Similar legal actions are underway in Connecticut, Massachusetts, Minnesota, Delaware, and the District of Columbia, with cities such as Annapolis, Charleston, New York, and Honolulu among municipalities suing oil companies.
According to a Climate Litigation Chart maintained by the Sabin Center for Climate Change Law at Columbia Law School in New York City, there are currently 1,400 “climate litigation” cases lodged in U.S. courts and 553 “climate litigation” cases being heard in courts across more than 40 countries.
‘Poses a Dangerous Risk’
MAP’s 2019 report, “Beyond the Courtroom: Climate Liability Litigation in the United States” traces the roots of “climate liability litigation” over a 20-year span, identifies key players, and “the multifaceted operation that continues to generate and support these lawsuits,” including “a new wave of lawsuits against energy manufacturers hitting America’s courtrooms since 2017” that “poses a dangerous risk to all of the country’s manufacturing sectors.”

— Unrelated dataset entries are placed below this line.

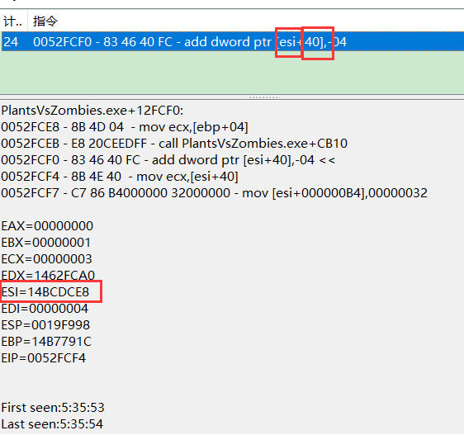Click the EAX=00000000 register value
Image resolution: width=464 pixels, height=435 pixels.
coord(47,226)
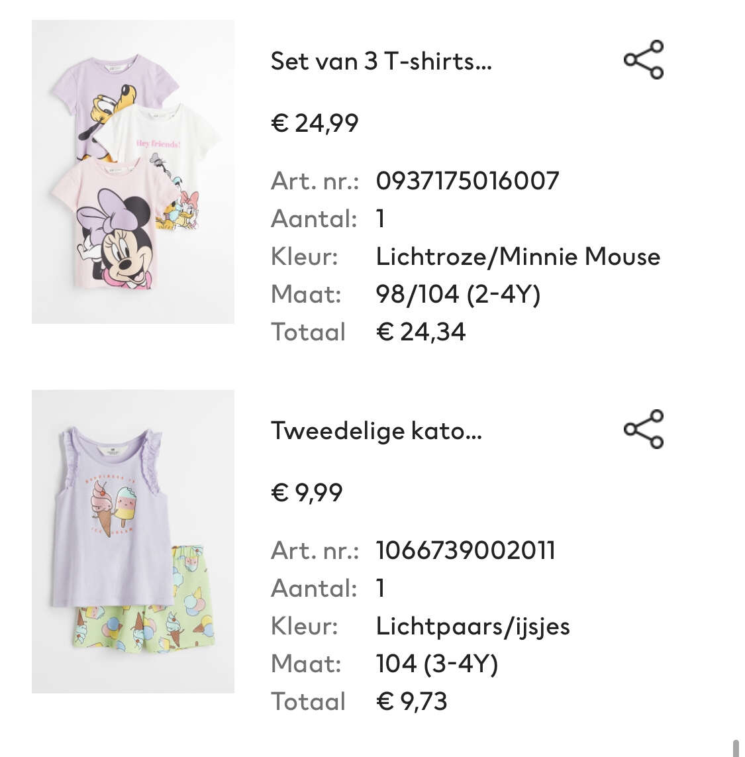Open the Set van 3 T-shirts... title
This screenshot has height=757, width=745.
(x=381, y=62)
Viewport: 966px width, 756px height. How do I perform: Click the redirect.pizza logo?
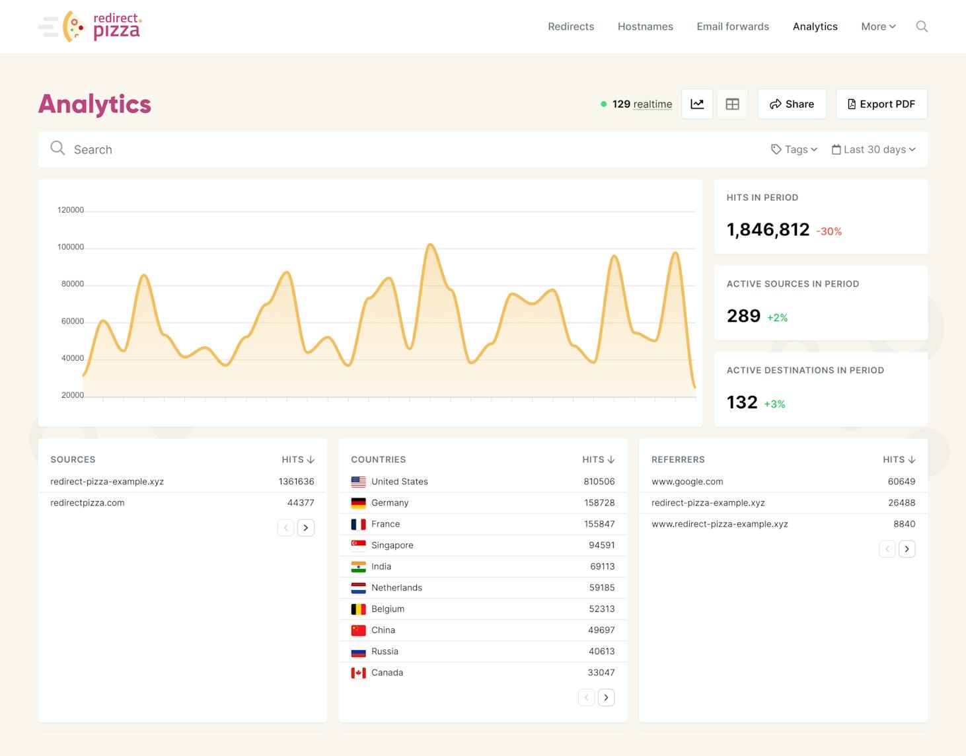coord(90,26)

The report explores how a “litigation campaign” has grown into a well-funded and well-organized group of nonprofits and law firms, many of which stand to benefit from protracted fundraising campaigns even if they ultimately lose the lawsuits.
“All the while, they try to leverage their ability to recruit plaintiffs to file these lawsuits in their effort to drive national energy policy and a potential settlement, even if their claims have no legal merit.”
After several states sued utilities seeking to impose penalties and restrictions for greenhouse gas emissions, in 2011 the United States Supreme Court—in an opinion written by Justice Ruth Bader Ginsburg—unanimously rejected the concept of “climate litigation” lawsuits in its American Electric Power (AEP) v. Connecticut ruling.
The court determined Congress and federal agencies are “better equipped” than lawsuits and judges to address climate change.
In 2012, according to MAP’s report, “environmentalists and lawyers convened in La Jolla, California, to come up with new ideas for suing the energy industry over climate change. The fundamentals of the litigation remain the same, but they have tried in several ways to distinguish these lawsuits” from the AEP action.
“For example, the plaintiffs sued energy manufacturers instead of utilities, filed their lawsuits under state [not federal] tort law, and told judges that they were not trying to stop manufacturers from promoting, producing, or selling their energy products.
“Instead, they claim these lawsuits are only about making energy companies pay for [the] impacts of climate change.
“To date,” the report continues, “courts have found that these are differences without legal distinctions and that selling, just like using, energy does not make one liable for global climate change.”
Apparently, the 4th Circuit Court now disagrees with that assessment in a ruling that doesn’t make sense, especially in the context of current events, Goldman said.
“At a time when our energy security is at risk, Americans are facing rising prices and the federal government is working to encourage more domestic production, we can hardly afford to subject federal energy policy to a patchwork of approaches from a multitude of state courts,” he said.
“State and local governments should work with manufacturers of all kinds to continue developing the technologies that will allow us to source and use energy more efficiently, protect our environment and ensure our energy security.”